◆ WHAT YOU HAVE TO DO
The lines from the beginning of the records below through the one holding "You are a GUI" are to be copied exactly; leave the pictures out.

◆ MATERIAL FOR THIS TASK
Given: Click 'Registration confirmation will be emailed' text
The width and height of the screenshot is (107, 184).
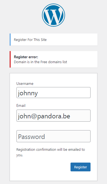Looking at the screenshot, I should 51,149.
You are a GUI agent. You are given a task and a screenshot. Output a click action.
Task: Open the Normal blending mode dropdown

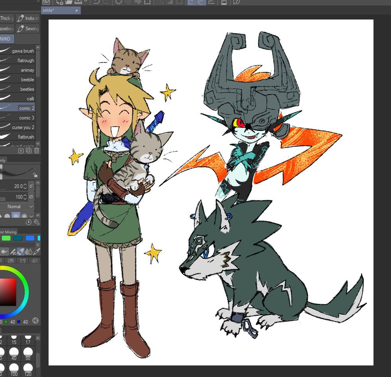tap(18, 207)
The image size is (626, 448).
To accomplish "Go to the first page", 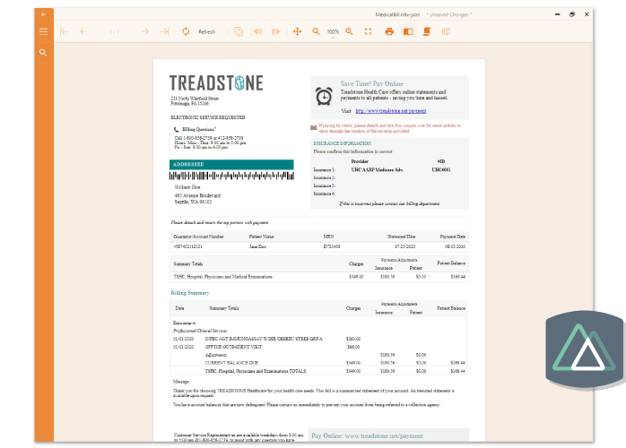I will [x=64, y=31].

◆ EXERCISE RESPONSE
Given: Click 'Registration confirmation will be emailed' text
The width and height of the screenshot is (107, 184).
Looking at the screenshot, I should 51,149.
You are a GUI agent. You are given a task and a screenshot. Output a click action.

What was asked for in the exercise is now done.